** Data for analysis follows **
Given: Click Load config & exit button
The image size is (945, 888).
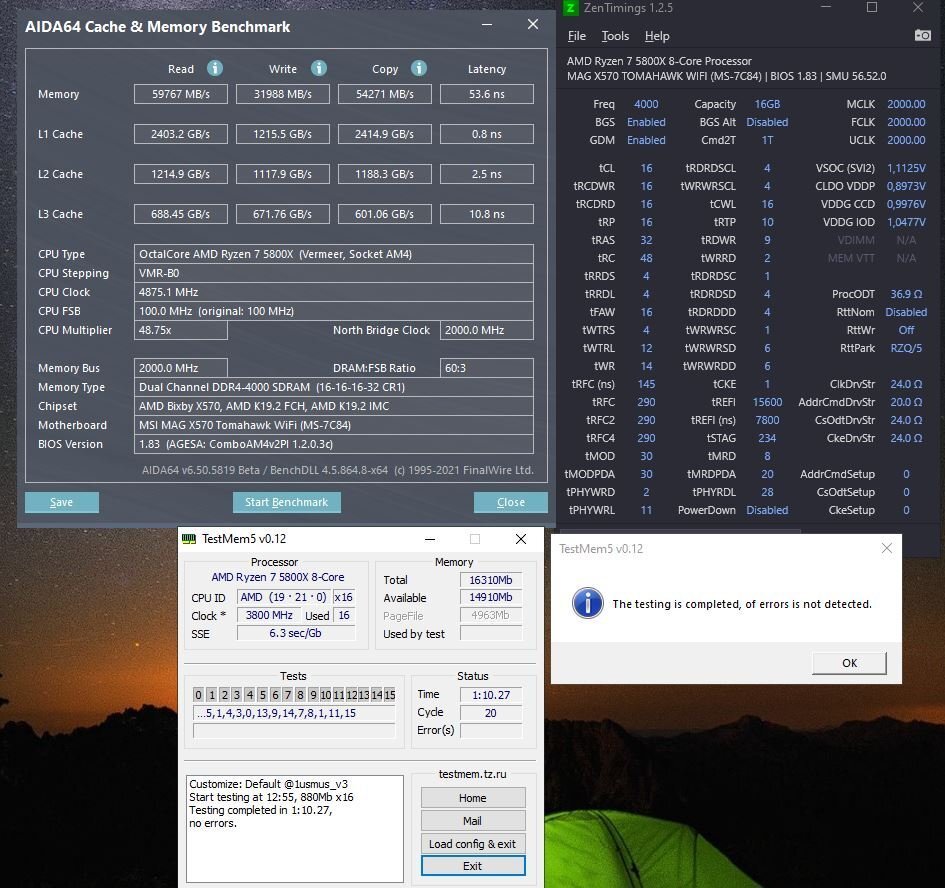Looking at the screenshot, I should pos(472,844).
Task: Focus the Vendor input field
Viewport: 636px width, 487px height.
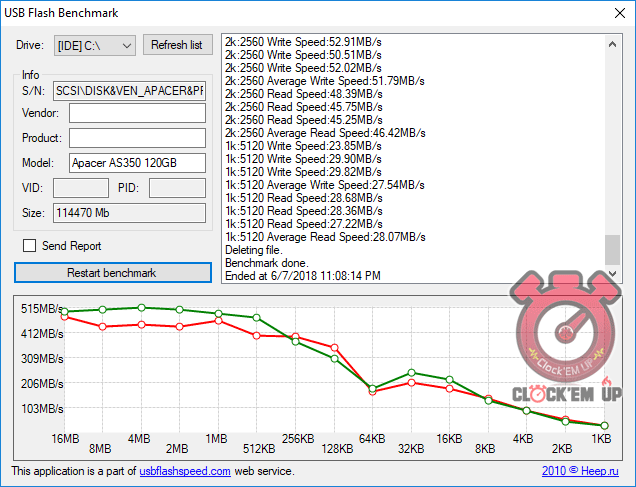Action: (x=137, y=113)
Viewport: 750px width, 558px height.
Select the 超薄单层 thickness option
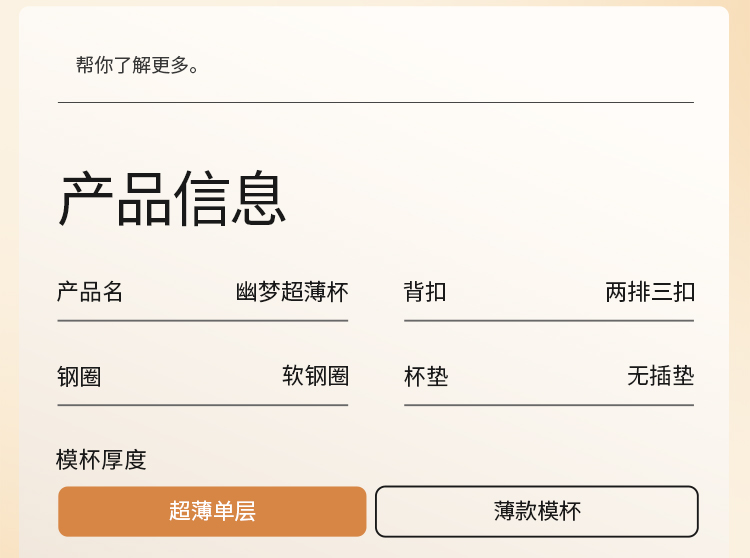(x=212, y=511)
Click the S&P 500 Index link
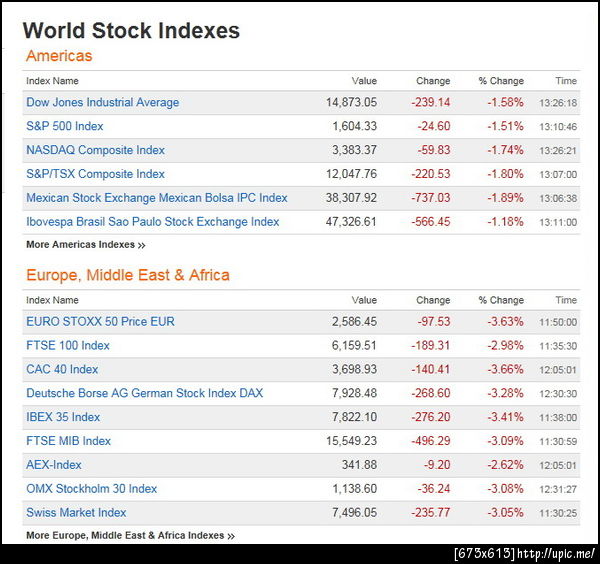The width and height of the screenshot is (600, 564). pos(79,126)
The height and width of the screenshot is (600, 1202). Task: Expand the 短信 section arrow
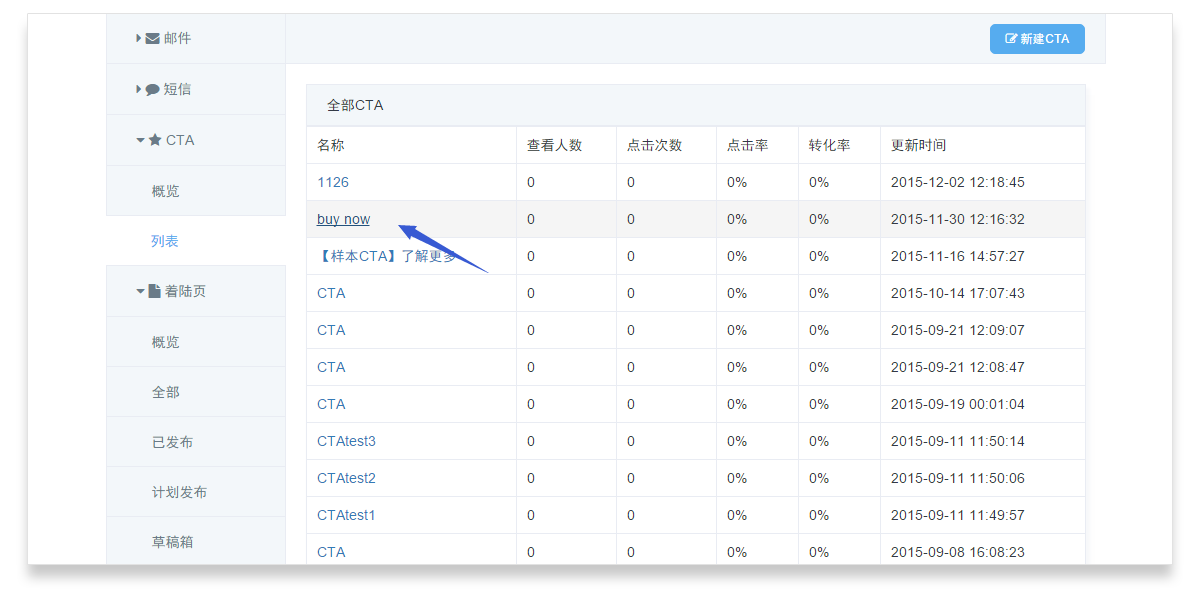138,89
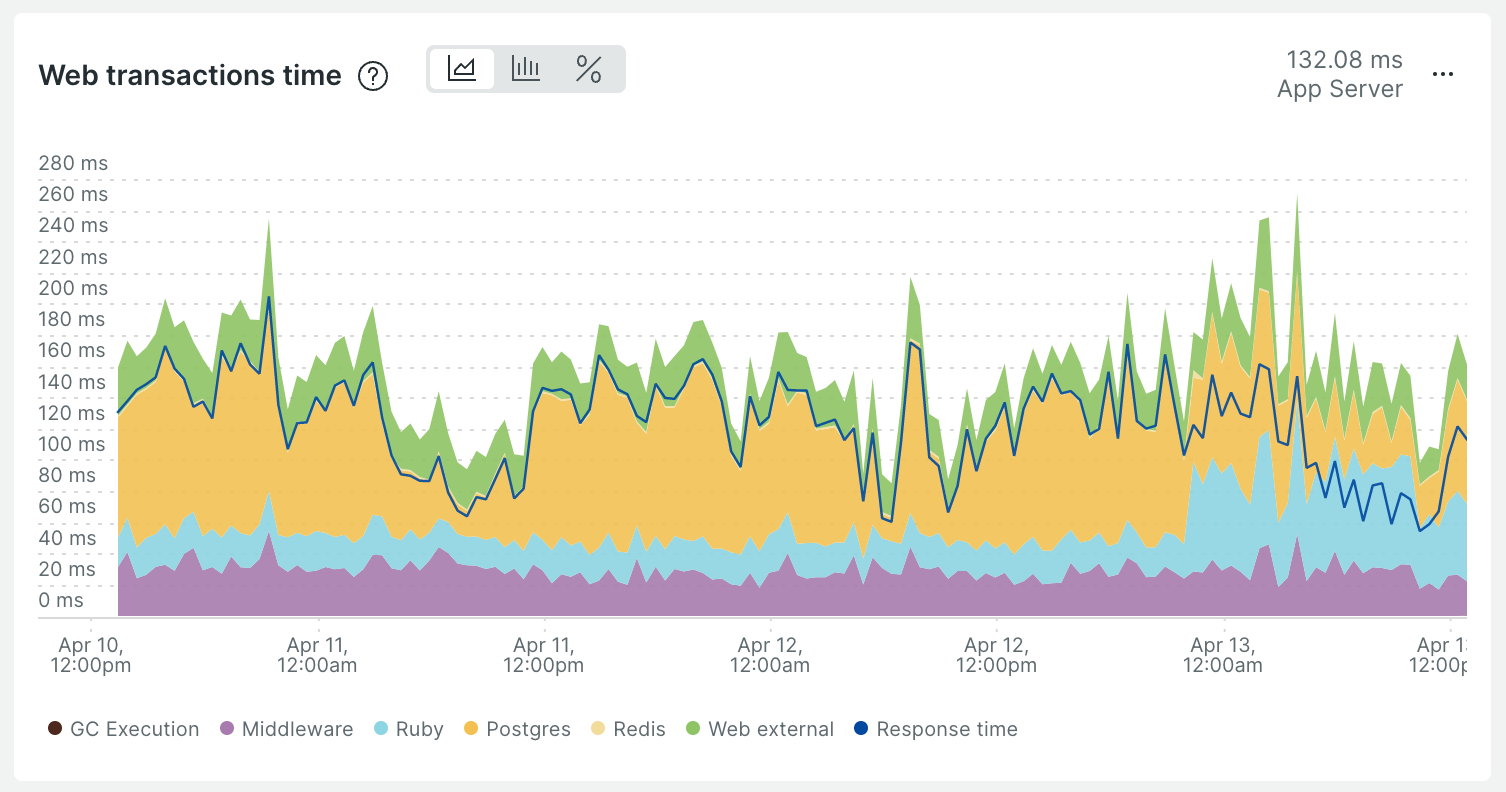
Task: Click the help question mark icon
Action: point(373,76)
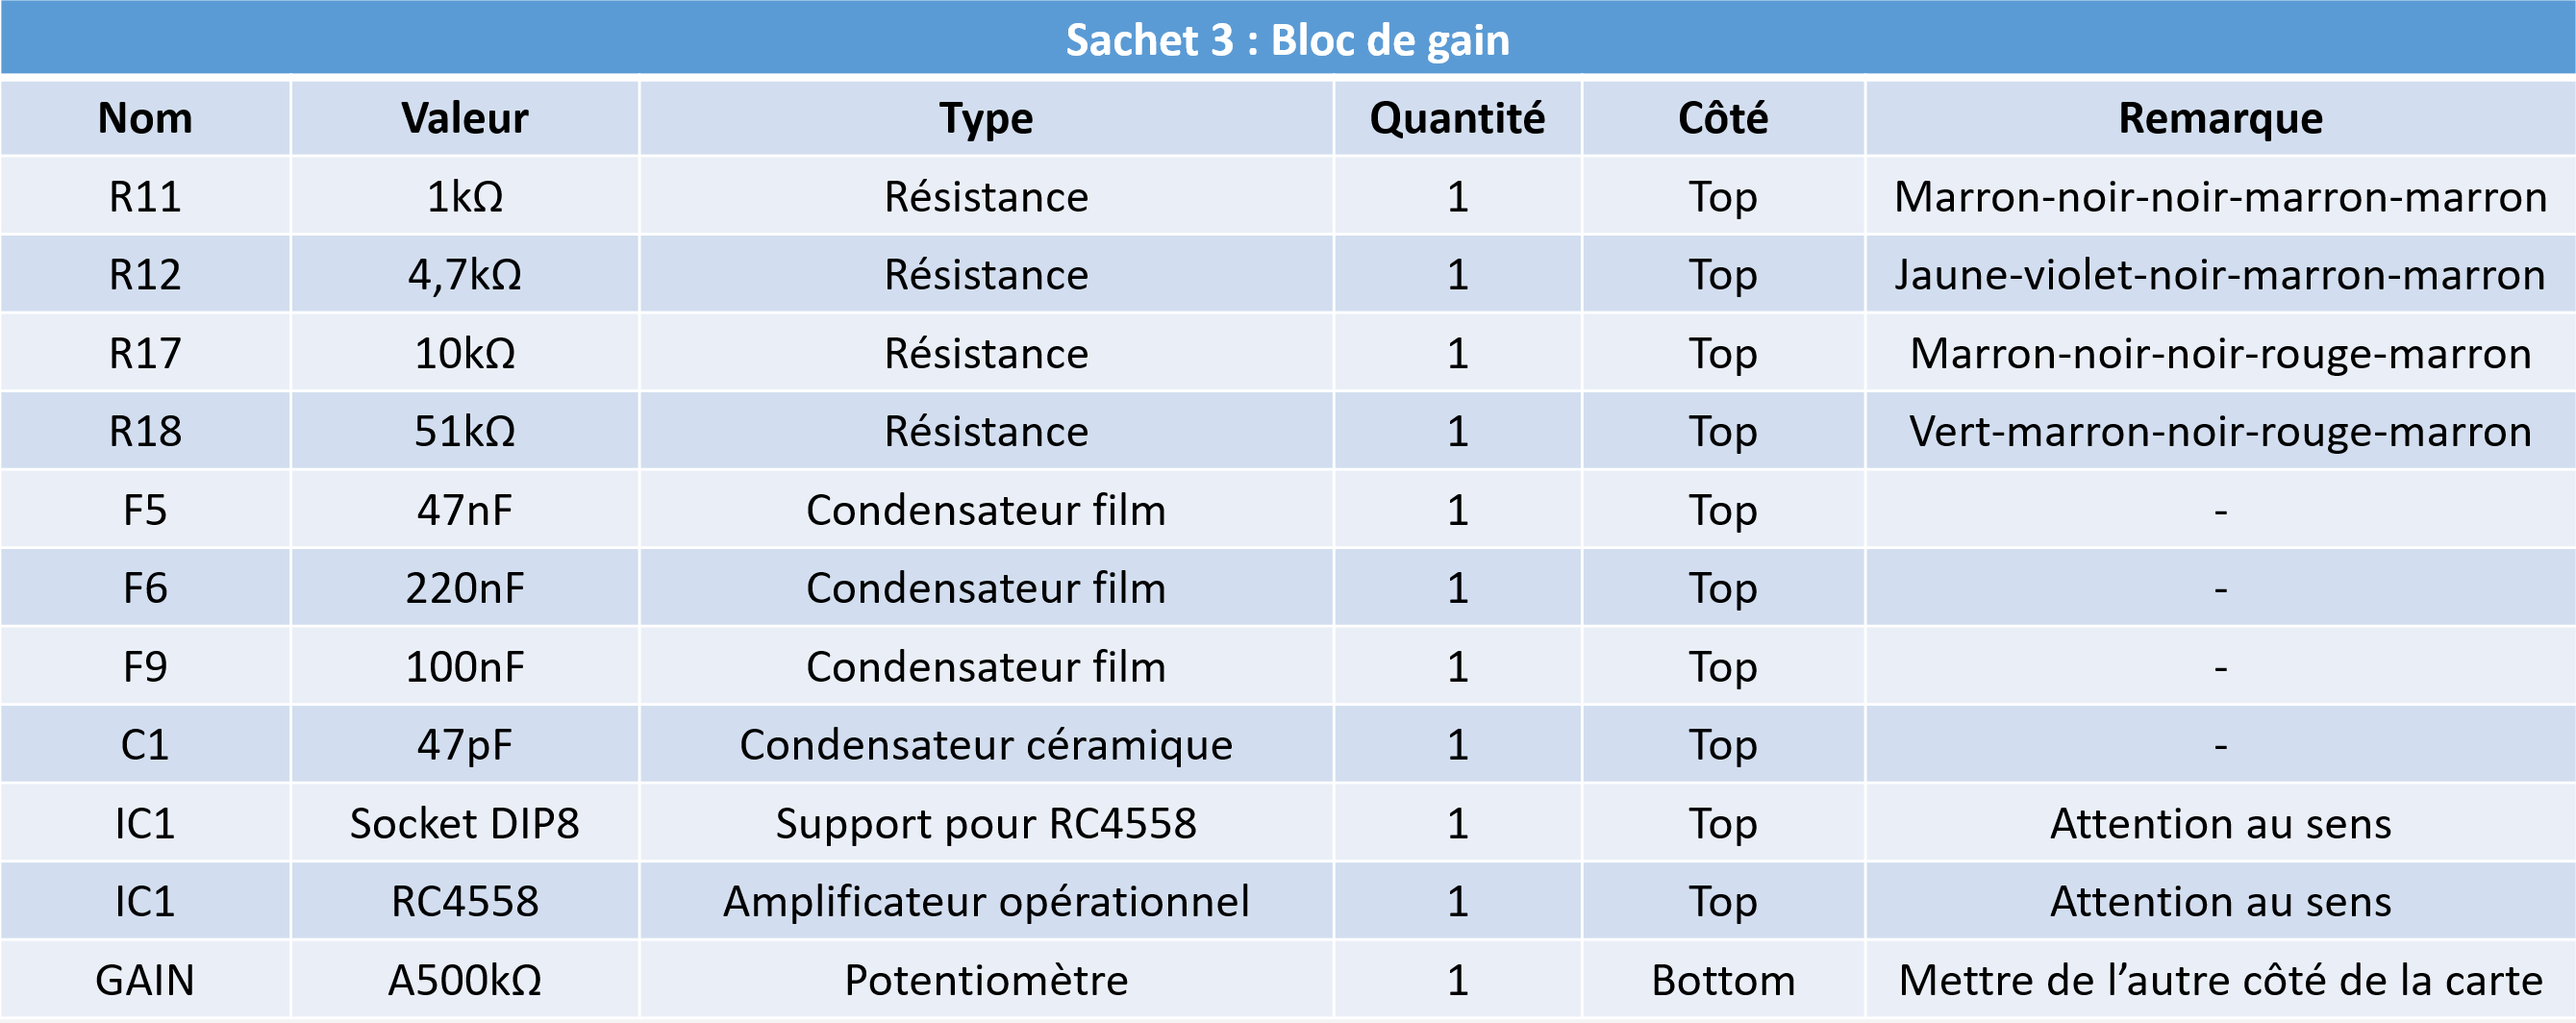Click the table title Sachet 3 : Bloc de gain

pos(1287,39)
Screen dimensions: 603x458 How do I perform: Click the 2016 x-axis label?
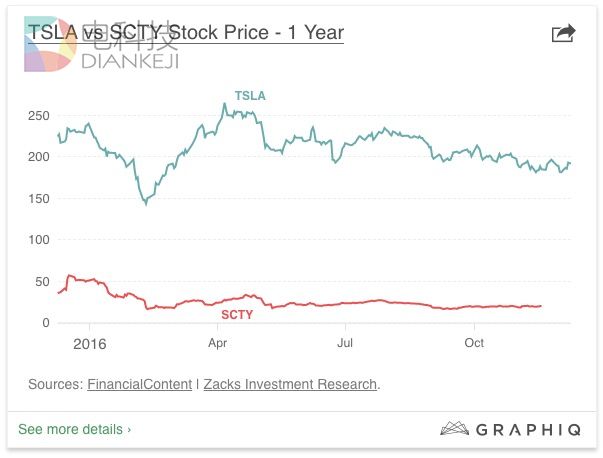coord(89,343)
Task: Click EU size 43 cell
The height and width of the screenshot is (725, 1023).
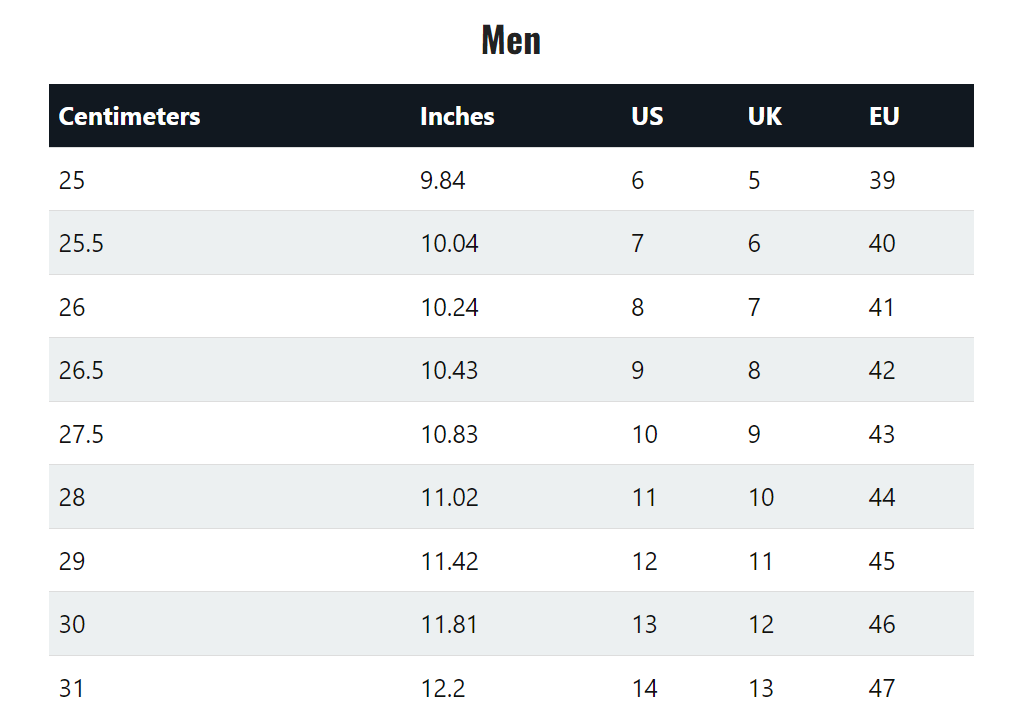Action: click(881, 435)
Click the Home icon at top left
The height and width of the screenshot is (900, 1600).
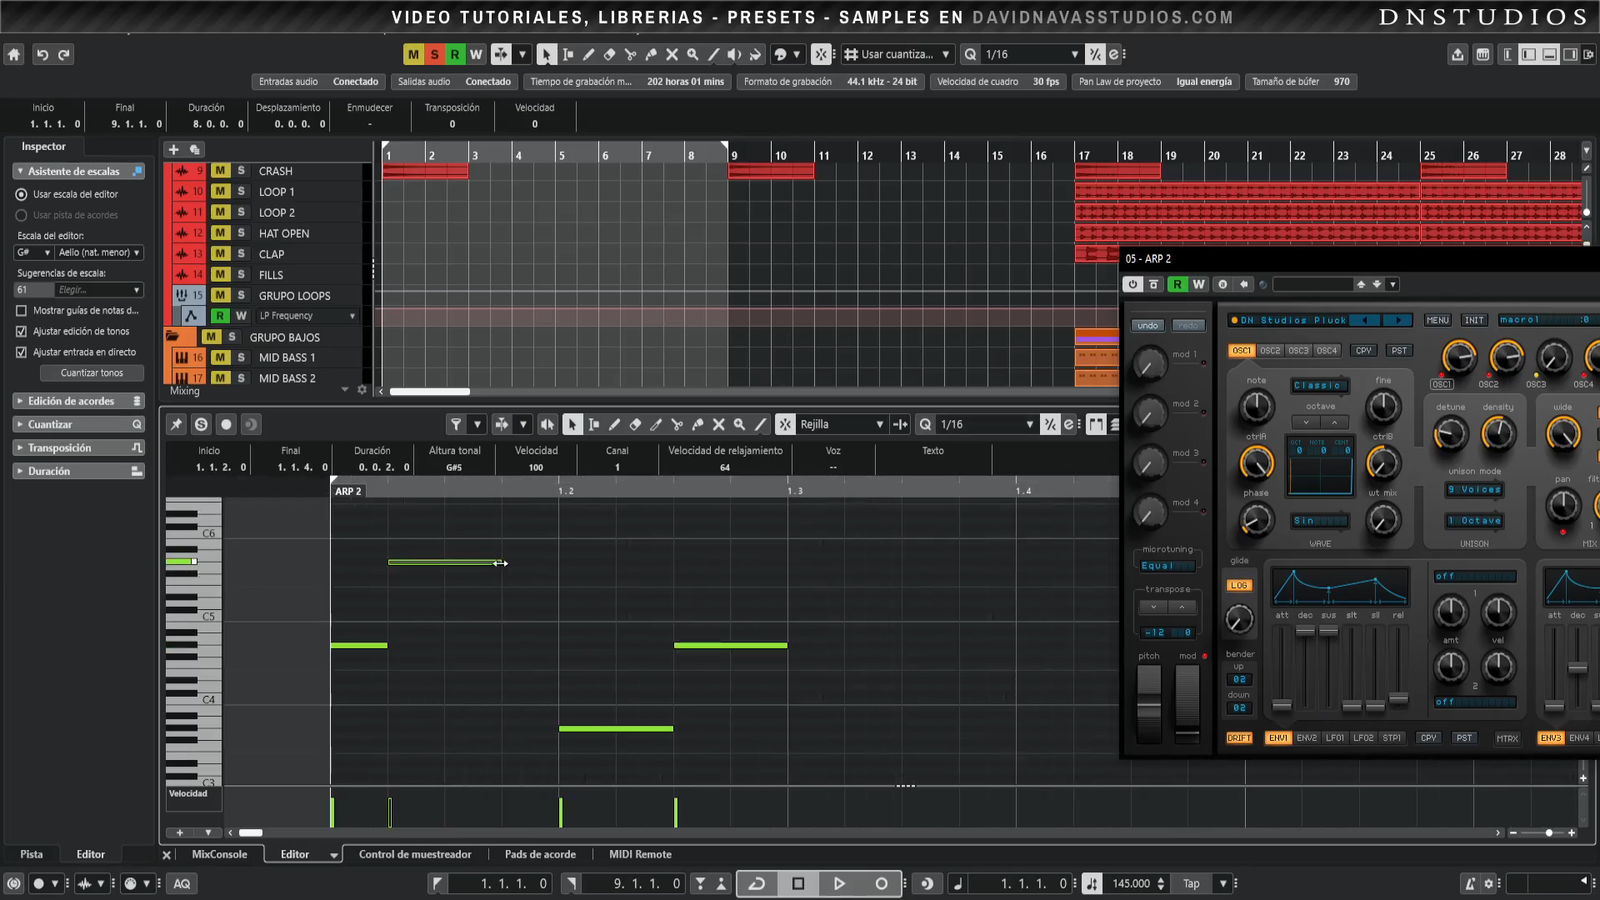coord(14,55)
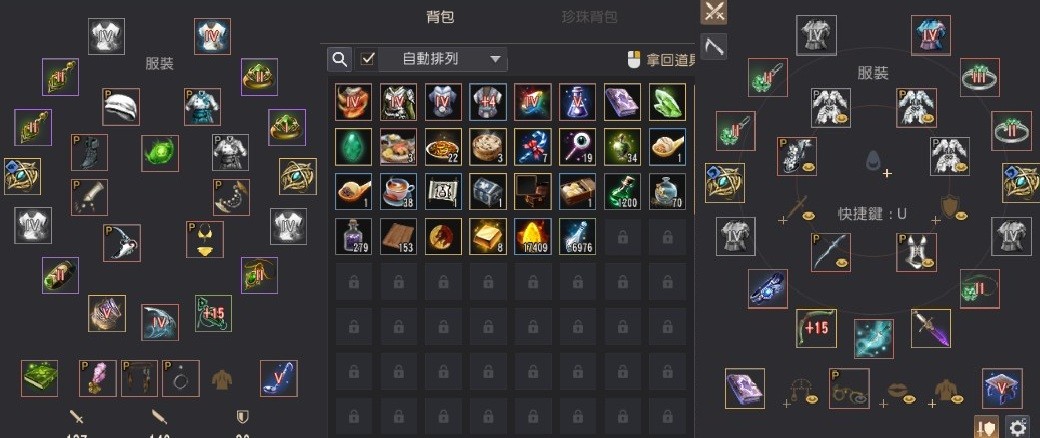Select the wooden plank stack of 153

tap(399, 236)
** End of Data for analysis **
Exercise description
Every record above must be copied exactly, and no picture may appear in the copy.

Output for this exercise
Given: Click Load config & exit button
The image size is (945, 888).
Looking at the screenshot, I should pos(472,844).
Task: Focus the Vendor input field
Viewport: 636px width, 487px height.
Action: (x=137, y=113)
Viewport: 750px width, 558px height.
Select the 超薄单层 thickness option
(x=212, y=511)
Click the S&P 500 Index link
The width and height of the screenshot is (600, 564). pos(79,126)
The height and width of the screenshot is (600, 1202). Task: Expand the 短信 section arrow
138,89
Task: Click the help question mark icon
Action: point(373,76)
Click the table title Sachet 3 : Bloc de gain

pos(1287,39)
Screen dimensions: 603x458 How do I perform: Click the 2016 x-axis label?
coord(89,343)
Task: Click EU size 43 cell
The height and width of the screenshot is (725, 1023).
Action: click(881, 435)
Click the Home icon at top left
The height and width of the screenshot is (900, 1600).
coord(14,55)
Select the wooden plank stack of 153

tap(399, 236)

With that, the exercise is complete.